Ook de elektriciteitssector moet op de waterstofbackbone worden aangesloten. Waterstof kan een oplossing bieden voor de netcongestie.

Voor de duidelijkheid: op dit moment stroomt er nog geen waterstof door de Maxima-centrale. Gasunie is druk bezig met de totstandkoming van een waterstofnetwerk in Nederland. Met relatief kleine aanpassingen kan het daarvoor ons huidige aardgasnetwerk gebruiken. Gasunie wil in eerste instantie de grote industriegebieden in Nederland en het noorden van Duitsland met elkaar verbinden. Daarbij slaat het vooralsnog Flevoland, en dus de Maxima-centrale, over. Talen: “Wij pleiten ervoor dat ook de elektriciteitssector op de waterstofbackbone wordt aangesloten. Flevoland is een van de grootste congestiegebieden van Nederland. Waterstof kan daarvoor een oplossing bieden.”

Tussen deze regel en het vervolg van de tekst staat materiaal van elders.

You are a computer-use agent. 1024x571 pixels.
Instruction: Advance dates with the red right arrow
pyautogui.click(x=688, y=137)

Stoom en gas, zonnepark en batterijen

De Maxima-elektriciteitscentrale van Engie bestaat uit twee vrijwel identieke STEG-eenheden (stoom en gas) met een gezamenlijk vermogen van 880 megawatt, goed voor de elektriciteit van 1,6 miljoen huishoudens. Met een rendement van 60 procent behoort de Maxima-centrale tot de modernste en efficiëntste ter wereld. De centrale wordt aan- of uitgeschakeld naar behoefte: is er genoeg stroom uit zon en wind, dan gaat de centrale uit. Vallen zon en wind weg, dan kan de centrale in drie kwartier opstarten. 

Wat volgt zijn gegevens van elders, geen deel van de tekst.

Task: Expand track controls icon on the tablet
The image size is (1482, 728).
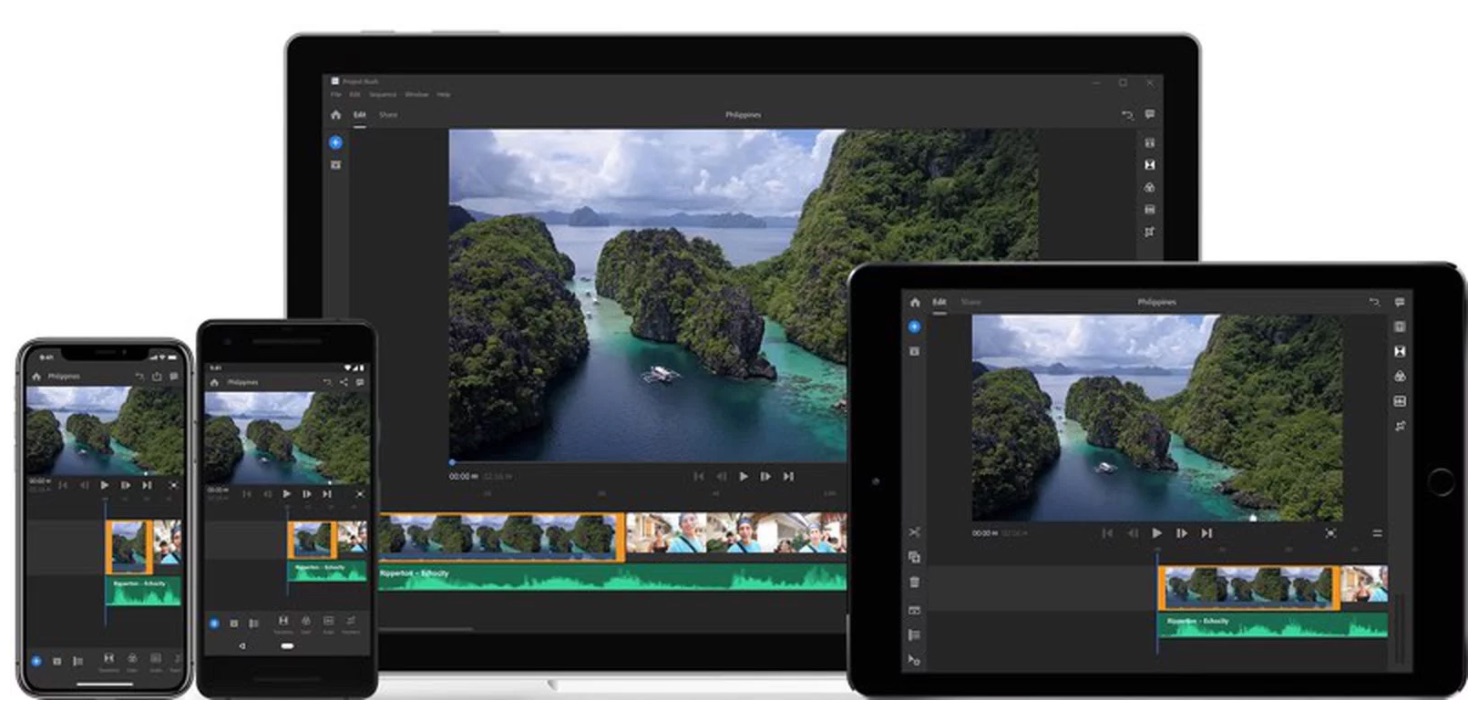Action: (914, 635)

Op het terrein van de Maxima-centrale ligt ook een zonnepark met een vermogen van 2,2 megawatt. Op een zandvlakte afgezet met lint verrijst in 2025 een van de grootste batterijparken van Nederland: met 35 megawatt vermogen en een capaciteit van 100 megawattuur kunnen de batterijen straks drie uur lang op vol vermogen elektriciteit leveren.

 

Talen heeft goede hoop dat een dergelijke aansluiting er in de toekomst gaat komen. Het zou een grote duurzaamheidsslag betekenen voor de elektriciteitsproductie. “En mocht er een scenario komen waarbij de centrale toch niet op waterstof kan draaien, dan zorgt de nieuwe technologie er in ieder geval voor dat gas efficiënter ingezet kan worden om stroom op te wekken.”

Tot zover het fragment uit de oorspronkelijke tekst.